Obama's culprit is Mexico, our third-largest trading partner. It is trade deals like NAFTA -- the 1993 accord eliminating tariffs among the U.S., Mexico and Canada -- that "ship jobs overseas and force parents to compete with teenagers for minimum wage at Wal-Mart," Obama intones. Feel inspired yet?
The big picture doesn't justify this Dickensian evocation of gloom. Since 1993, the U.S. economy has grown by 54 percent. The jobless rate has dropped from 6.9 in 1993 to 4.9 today. Manufacturing output has increased by 63 percent. Canada and Mexico are our first- and second-largest export markets, and U.S. merchandise exports to them have increased at a slightly faster clip than exports to the rest of the world.
NAFTA has clearly been a (small) benefit to the economy of both the U.S. and Mexico. Critics focus on the large U.S. trade deficit that opened up with Mexico shortly after the adoption of NAFTA, but that had more to do with the decline of the peso and a steep Mexican recession that dampened demand for our exports. Since 2001, our manufactured-goods deficit with NAFTA countries has been stable, making the agreement an implausible villain in the hollowing out of America.
Obama's complaint, ultimately, is with the long-term liberalization of the Mexican economy. Beginning in the mid-1980s, Mexico joined the General Agreement on Tariffs and Trade, lowered its tariff rates, reduced restrictions on foreign investment and deregulated state industries. As a result, both U.S. exports to and imports from Mexico grew rapidly prior to NAFTA.
Because of this dynamic, the Congressional Budget Office estimates almost all of the increased trade between the U.S. and Mexico would have happened without NAFTA. The effect of the agreement itself -- rather than the broad trend of liberalization -- was marginal. "Relative to the size of the economy," the CBO writes, "the increases in exports never exceeded 0.12 percent of U.S. GDP, and the increases in imports never exceeded 0.11 percent of U.S. GDP."
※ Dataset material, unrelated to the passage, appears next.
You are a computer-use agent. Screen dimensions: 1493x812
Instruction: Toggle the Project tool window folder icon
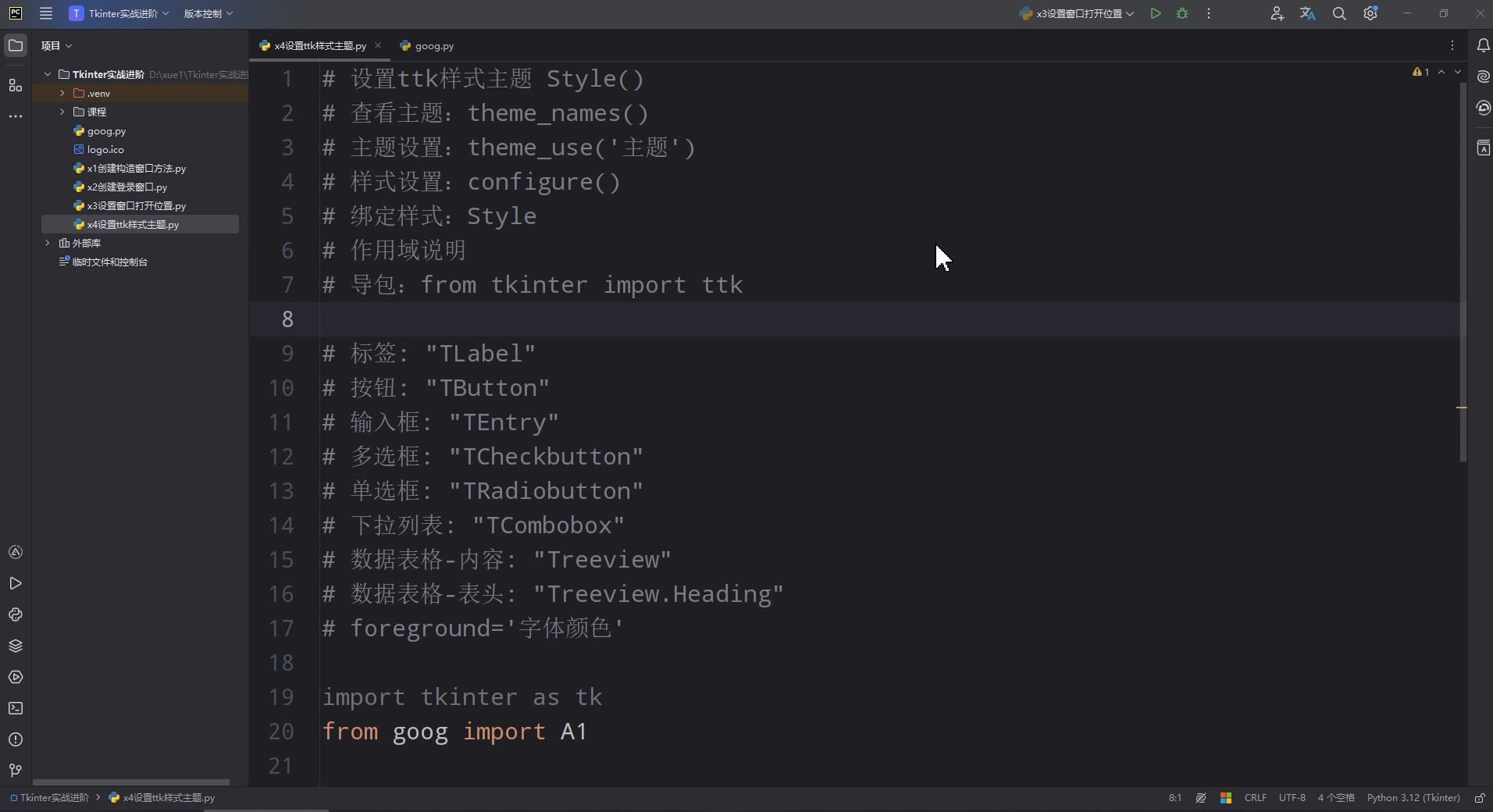[16, 46]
To blame NAFTA for the long-standing trajectory of U.S. manufacturing -- the sector has been losing jobs since 1979 -- is the politics of scapegoating. What is Obama going to do if elected? Browbeat Mexican President Felipe Calderon to return his country to the statist and autarkic policies of the 1970s? Bizarrely, Obama lately has directed more barbs toward Mexico than Iran, whose offense is only killing American servicemen and pursuing an illicit nuclear program rather than sending us imports and welcoming our investment.
In his book "The Audacity of Hope," Obama maintains a studied ambivalence about NAFTA. He didn't emphasize populist broadsides against the deal until it became imperative for him to win down-scale white voters in states like Wisconsin and Ohio. On the merits, it's an odd time to demonize NAFTA. U.S. manufacturing went through a deep recession from 2000 to 2003, shedding 3 million jobs. It has recovered since, and 2006 was "a record year for output, revenues, profits, profit rates and return on investment," Daniel Ikenson of the Cato Institute writes.
As Frank Vargo of the National Association of Manufacturers points out, when manufacturing jobs drastically declined from 2000 to 2003, manufactured-goods imports essentially were stagnant. Trade affected the manufacturing recession not through an increase in imports, but a decline in exports. That, coupled with a decline in domestic consumption of manufactured goods coinciding with the U.S. recession, accounted for the large job losses.
Obama always says that politicians should tell voters what they need -- not what they want -- to hear. But no one in the Democratic Party will emphatically say that trade is a net benefit to the U.S., even if it brings painful -- and ultimately unavoidable -- dislocations. Hillary Clinton always was lukewarm about NAFTA, and even Bill is skittering away from his legacy. On trade, Barack Obama's opportunistic fear-mongering defines the new Democratic orthodoxy.